She’s The One (Part 1 of 3)

Author’s Note: Years ago, I wrote this story in an attempt to enter in the serial killer genre of crime fiction. Despite completing it, for whatever reason I packed it away in a box with other abandoned pieces. So, now I’m taking a fresh look at it and seeing what I can do. Come along if you dare, lol….


She’s The One 

Part One

   She’s the one. I knew it from the moment I saw her. It was like a revelation, realizing your destiny is right before your eyes, and there she was, an angelic vision of one man’s burning desire.

   The first time I had seen her was in the newspaper. I know it wasn’t really her, but still a close look-alike. Long, yellow-blond hair, big baby blue eyes, cherub face with bee-stung lips, the perfect epitome of the all American girl. Except the one in the paper was dead.

   This girl though was very much alive, jogging through the park on a Sunday afternoon. I was with my wife and kids when she came running by. My heart nearly stopped, a lump growing in my throat as my eyes followed her intently. Quickly assessing her mannerisms, I noted the way she lightly brushed her hair back from her eyes, the rhythm of her stride, the way her feet lightly glided across the pavement.

   I looked at my children to see if they had noticed me looking at her. They didn’t. But my wife Samantha did. She lightly punched my arm to regain my attention, and so I looked at her and smiled, embarrassed.

   “Honey, you don’t want that,” she playfully scolded.

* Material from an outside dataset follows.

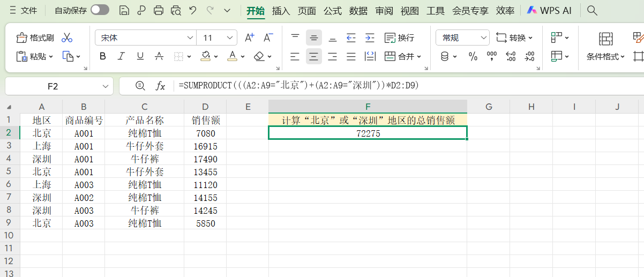Apply the yellow fill color bucket

click(206, 56)
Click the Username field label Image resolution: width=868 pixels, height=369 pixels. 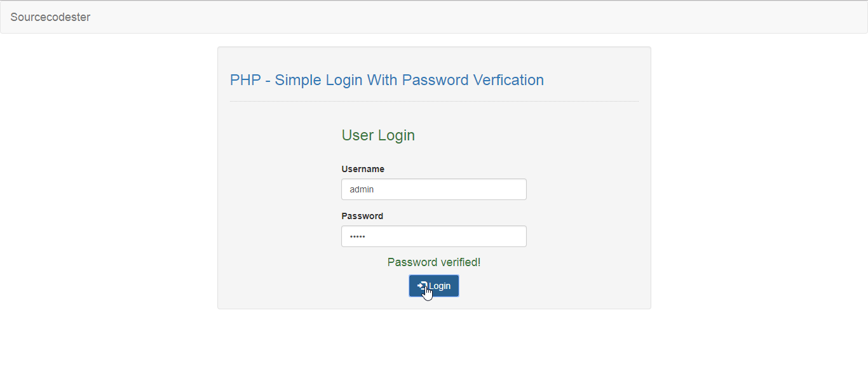tap(363, 169)
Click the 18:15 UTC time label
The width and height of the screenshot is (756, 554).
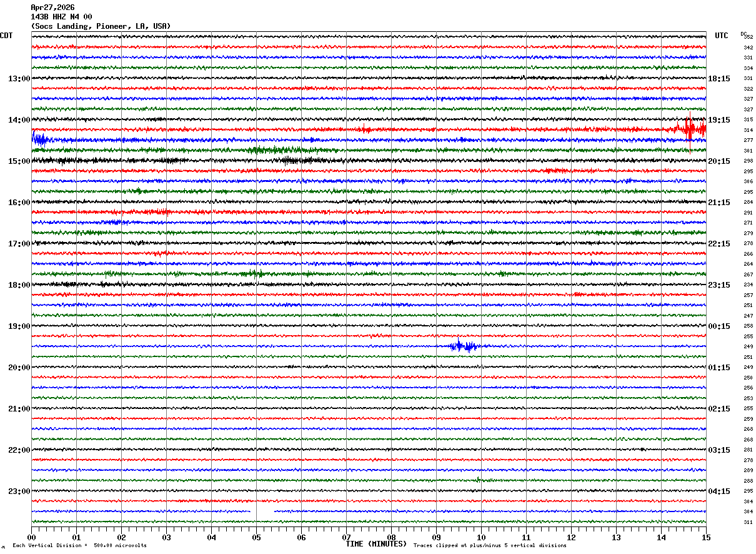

   If only she’d known what I was thinking about that girl. If she could have seen the dark thoughts of my imagination, she may have immediately gathered up the kids and ran. I know it’s not normal to have such thoughts, but I never claimed to be normal, now did I? All of my life I’ve been different than everyone else. That’s why I do what I do: Think out dark thoughts and then act on them before it gets too late. Of course, sometimes I am too late. This time it would be different though, because the moment I saw her, I knew she was the one and our fates were entwined.

   When men do evil things they can elude detection for a long time. If they are meticulous enough and have an eye for detail, their perverted thoughts can seem non-existent to the rest of the world. On the outside, evil can wear the face of a neighbor or family man. Just like these thoughts of mine. Who in my family or among my friends would ever think my thoughts are full of obsession, abduction, and the need to put a stop to the emotions that course through my very veins?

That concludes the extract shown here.